4. The method according to any one of the preceding claims,

wherein the control data is determined using an especially adjustable smoothing function or processed in the cutting path control of the cutting tool (LB; 207), such that the track of the cutting tool has a predetermined smoothing with respect to the edge profile.

5. The method according to any one of the preceding claims,

wherein the cutting path control has a coordinate control and for this purpose the plane coordinates of the edge are determined during the processing of the position data of the edge region.

6. The method according to any one of claims 1 to 4,

wherein the cutting path control comprises incremental position control based on incremental displacement encoder signals from the position data processing.

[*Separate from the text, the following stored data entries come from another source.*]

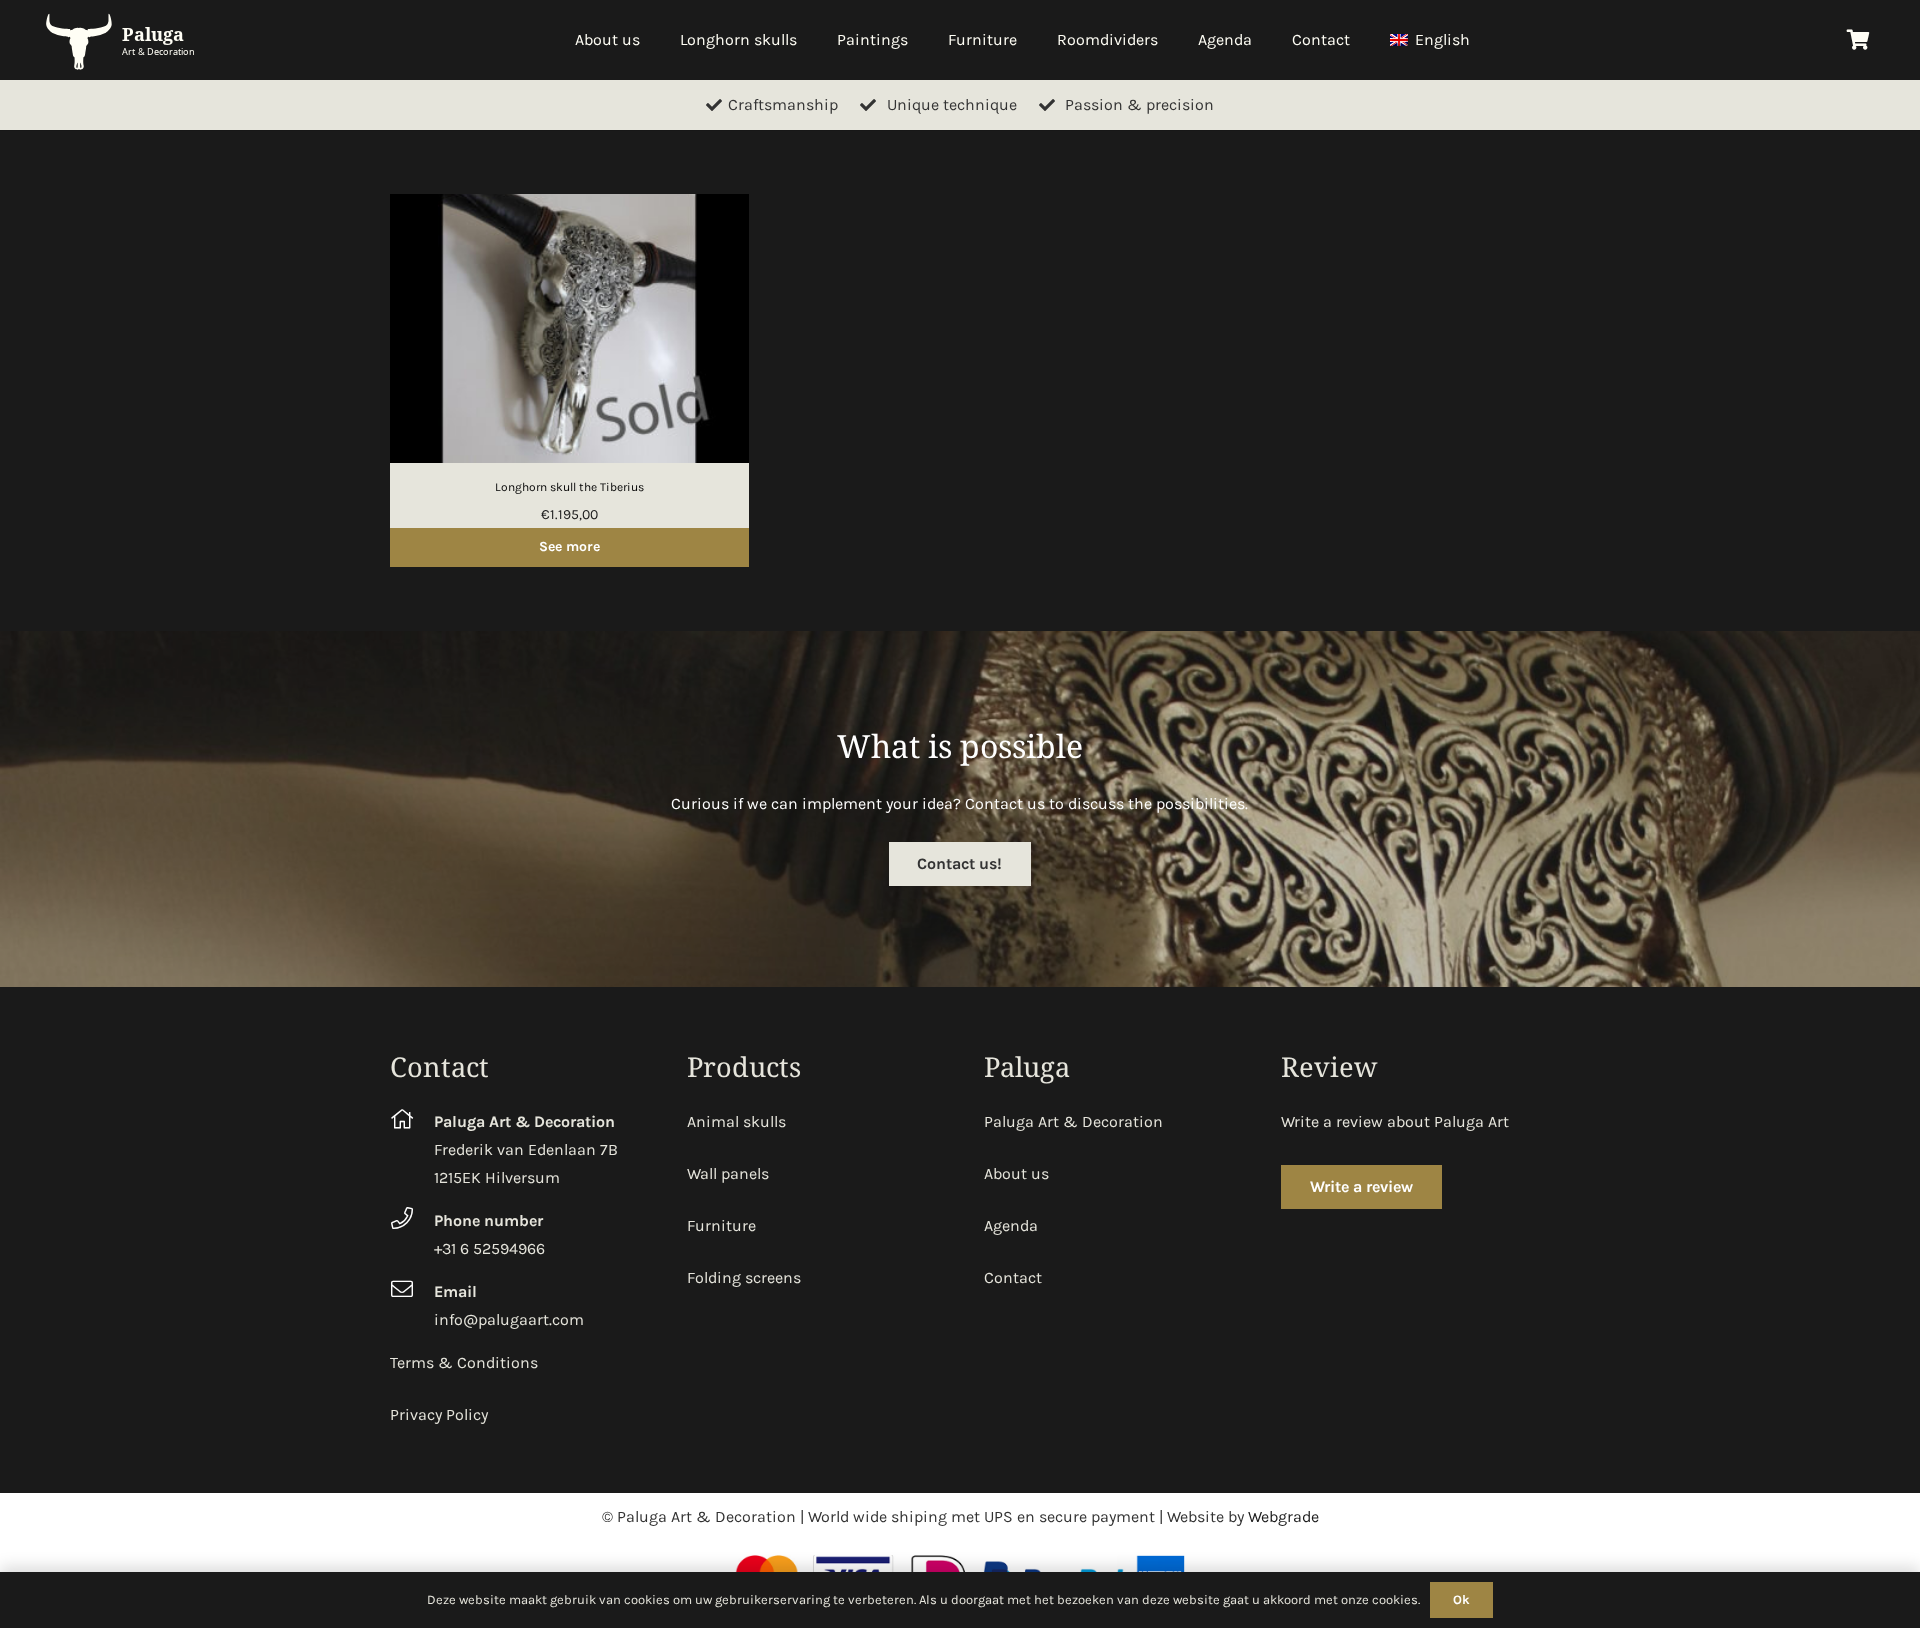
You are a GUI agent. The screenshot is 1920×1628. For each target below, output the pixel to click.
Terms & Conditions (464, 1362)
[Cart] (1858, 40)
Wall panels (728, 1173)
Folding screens (744, 1277)
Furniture (721, 1225)
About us (1016, 1173)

A method according to any preceding claim,

wherein the predetermined distance is set less than 150 pm, in particular less than 50 pm and more particularly less than 20 pm.

8. An arrangement for carrying out the method according to any one of the preceding claims, comprising a guided in a position-controlled support (205) cutting tool (207) for generating the separating section and a tool position control unit (211) for the current reception and for the current processing of control data during the movement of the cutting tool (LB; 207) and for the continuous adjustment of its movement track on the basis of the control data.

9. Arrangement according to claim 8, with an edge detection device

(203) for detecting the edge profile of the solar cell (201) and providing position data therefrom and position data processing means (209) for obtaining control data and output to the tool position control unit (211).

10. An arrangement according to claim 9, comprising a camera (203) for generating an image of the solar cell (201), and an image processing means (209) for processing the camera image to obtain the control signals for the tool position control unit (211) - The camera is designed and set so that they only one

Part of the solar cell images and

a device (205, 211) for position-controlled movement of the camera and / or its imaging area is provided. 11. Arrangement according to claim 10,

wherein the position-controlled holder (205) of the cutting tool (207) is at the same time designed as a holder for the camera (203) and thus as a device for its position-controlled movement.

Arrangement according to one of claims 9 to 11,

wherein the position-controlled mount has coordinate control or path increment control.

13. Arrangement according to one of claims 9 to 12,

wherein the position-controlled holder processing optics of a

Laser carries or means for beam deflection (215).

14. Arrangement according to one of claims 10 to 12,

wherein in the image processing device (209) and / or a subsequent control unit (211) of the position-controlled holder

Smoothing algorithm is implemented, are assigned to the particular programming means for setting a smoothing function.